- УСЛОВИЕ ЗАДАЧИ: Приведите полностью каждую строку листинга ниже, в которой встречается слово «height».

- Листинг из набора данных для указания координат:
---

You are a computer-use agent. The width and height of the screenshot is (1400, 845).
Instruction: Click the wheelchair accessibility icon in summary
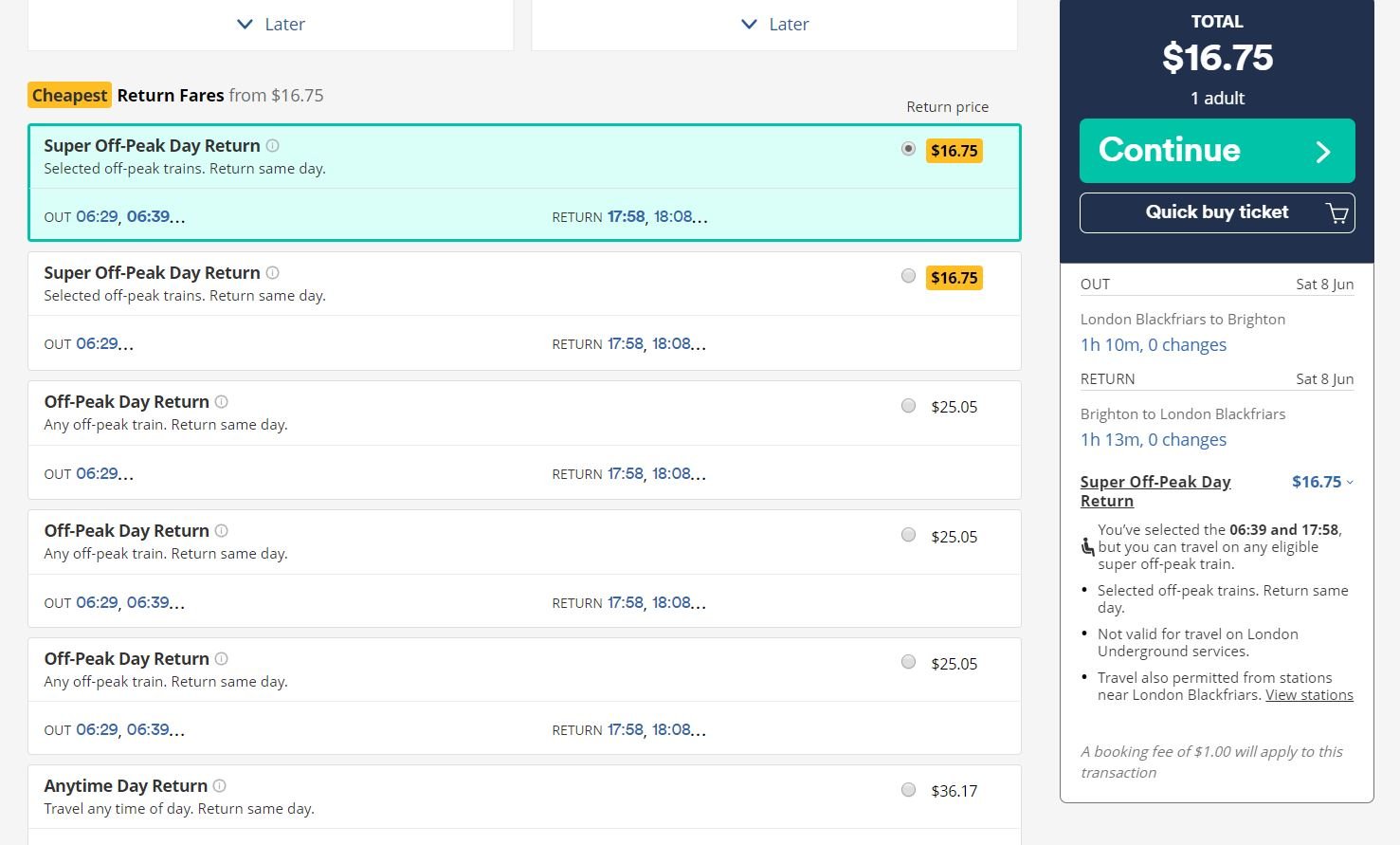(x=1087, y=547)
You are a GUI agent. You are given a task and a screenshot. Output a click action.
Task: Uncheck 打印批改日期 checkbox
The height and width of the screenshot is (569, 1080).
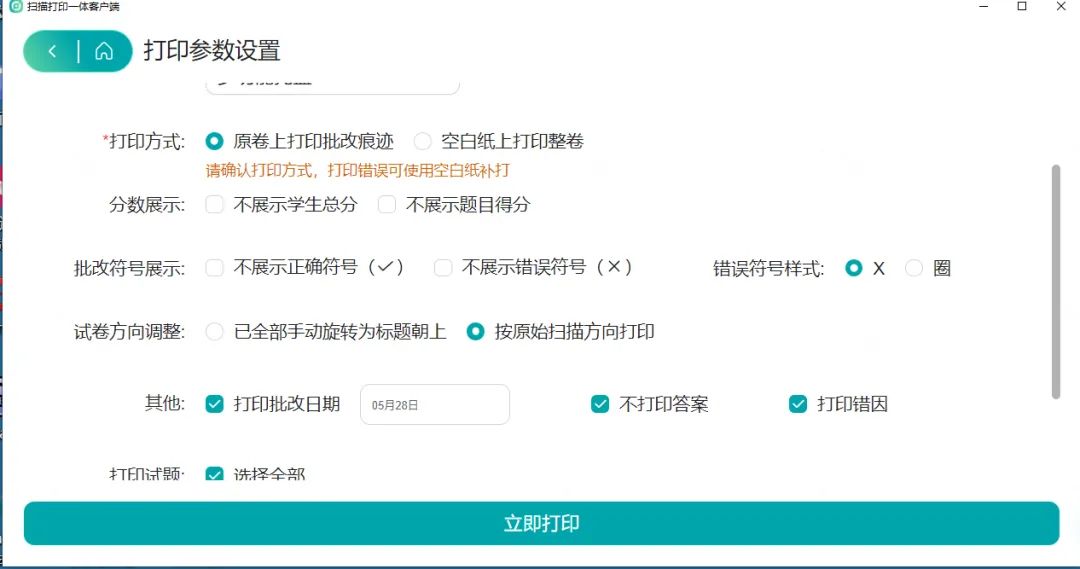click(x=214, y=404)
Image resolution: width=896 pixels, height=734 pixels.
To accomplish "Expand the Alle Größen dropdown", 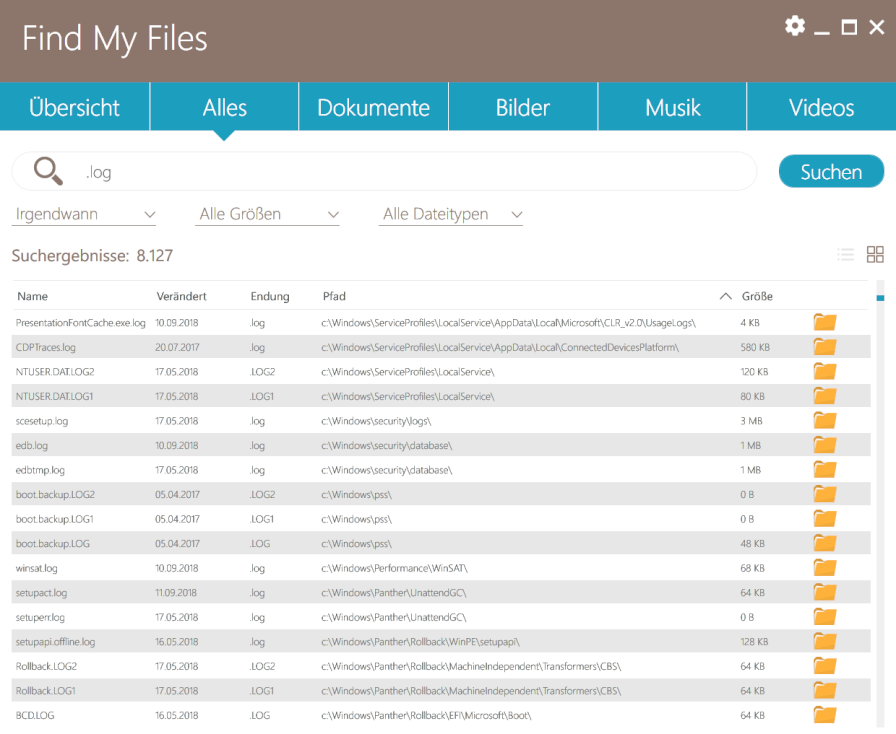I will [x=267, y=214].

---

- РЕШЕНИЕ ЗАДАЧИ:
You are a computer-use agent. The width and height of the screenshot is (1400, 845).
The height and width of the screenshot is (569, 1080).
Image resolution: width=896 pixels, height=734 pixels.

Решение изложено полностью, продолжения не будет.